Keine Ausreise-Erlaubnis – woran erinnert mich das bloß?

Wer hinter dem antikapitalistischen Schutzwall saß, und nicht nachweislich absolut antikapitalistisch eingestellt war, hatte die dauerhafte Erlaubnis, dort zu bleiben wo er war. Wie schon so oft gehört: Es war nicht alles schlecht in der DDR – und diese Dauererlaubnis muss sogar als großartig-großzügige Errungenschaft des Sozialismus besonders hervorgehoben werden.

Nur, dass dafür dummerweise eine negativ konnotierte Bezeichnung gewählt wurde, dass von Ausreiseverbot oder versagter Ausreiseerlaubnis die Rede war, das hat dem Ganzen doch ein bisschen den Charme genommen.
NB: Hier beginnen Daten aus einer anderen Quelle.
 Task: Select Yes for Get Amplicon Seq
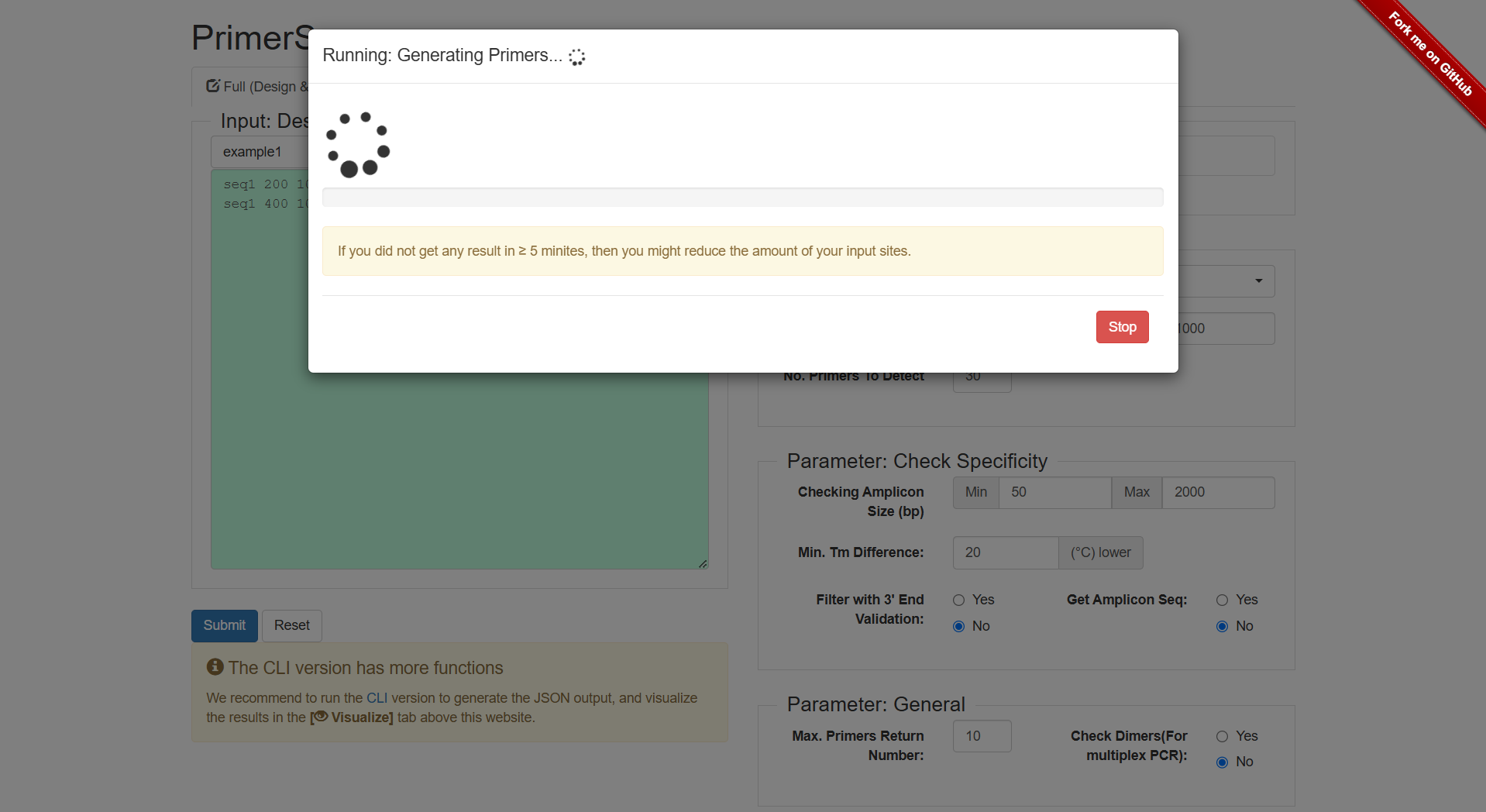tap(1223, 600)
Ich hätte nicht gedacht, dass ein solcher Fehler so bald noch einmal wiederholt werden könnte.

Zumal die Rechtslage ziemlich eindeutig ist.

Es gibt da den Artikel 21 im Vertrag über die Arbeitsweise der EU, der da lautet:

(1) Jeder Unionsbürger hat das Recht, sich im Hoheitsgebiet der Mitgliedstaaten vorbehaltlich der in den Verträgen und in den Durchführungsvorschriften vorgesehenen Beschränkungen und Bedingungen frei zu bewegen und aufzuhalten.
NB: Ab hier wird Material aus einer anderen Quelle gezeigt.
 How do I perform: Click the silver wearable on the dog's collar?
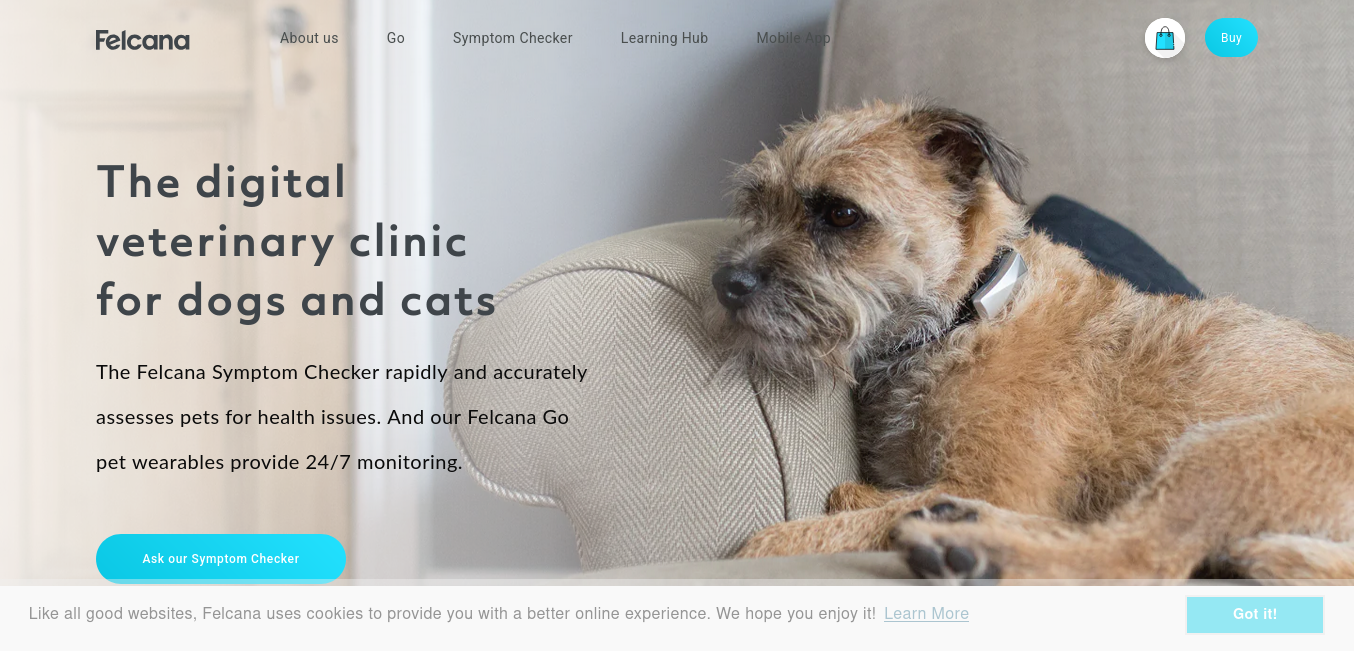(x=1000, y=285)
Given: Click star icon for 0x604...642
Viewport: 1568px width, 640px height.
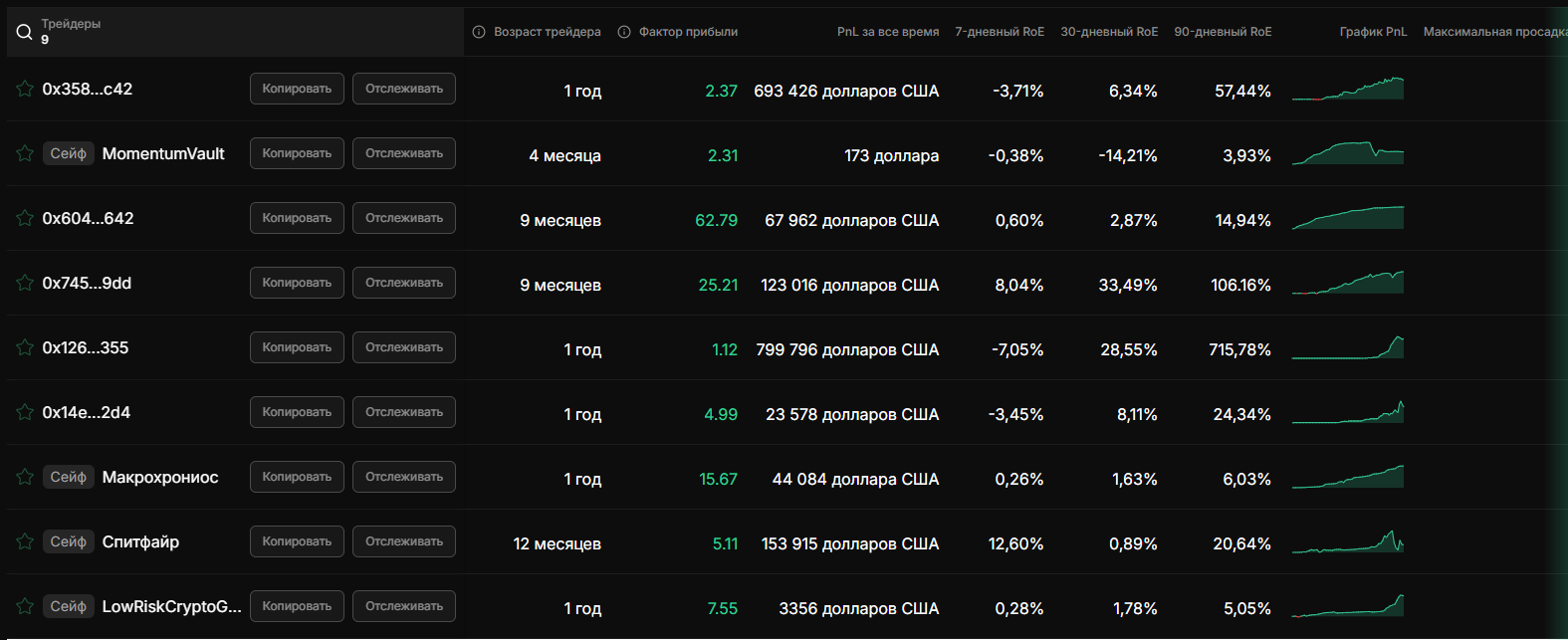Looking at the screenshot, I should (x=25, y=218).
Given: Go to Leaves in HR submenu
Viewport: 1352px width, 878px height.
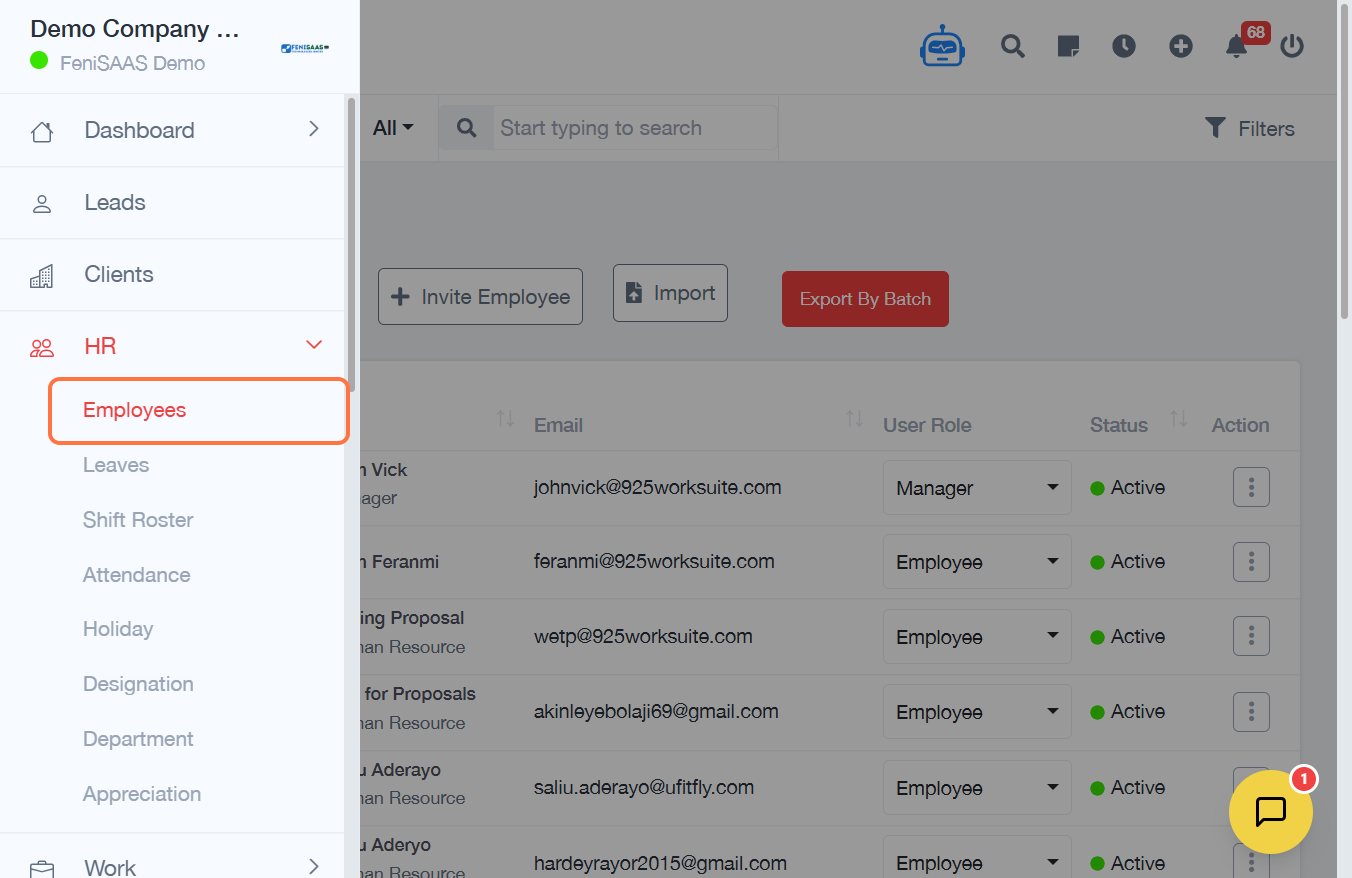Looking at the screenshot, I should click(x=116, y=465).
Nun war man wohl bei der Formulierung dieses Artikels davon ausgegangen, dass möglicherweise ein EU-Staat A die Bürger eines EU-Staates B darin hindern wollen könnte, sich auf seinem Staatsgebiet aufzuhalten, wohl kaum aber dürfte man in Erwägung gezogen haben, dass Staat B ggfs. einen Anlass sehen könnte, seinen Bürgern den Aufenthalt im Staat A zu untersagen.

Es müssen findige Juristen gewesen sein, die auf die Idee gekommen sind, dass zwar kein EU-Bürger daran gehindert werden dürfe, sich in Italien aufzuhalten, dass dies aber keinesfalls bedeute, dass auch jeder Deutsche die Freiheit besäße, nach Italien zu reisen.  Insofern könne bei einem (Aus-)Reiseverbot von einem Verstoß gegen EU-Recht nicht die Rede sein. Es stünde ihm ja weiterhin frei, sich in Italien aufzuhalten. Dass es ihm nicht gelingt, Deutschland zu verlassen, ändert an seinem Recht, sich in Italien aufzuhalten, nicht das Geringste. So wie das Fehlen institutionalsierter Organe das Deutsche Reicht zwar zur Handlungsunfähigkeit verdammt, aber seinem Fortbestand in keiner Weise im Wege steht, so jedenfalls sieht das das Bundesverfassungsgericht.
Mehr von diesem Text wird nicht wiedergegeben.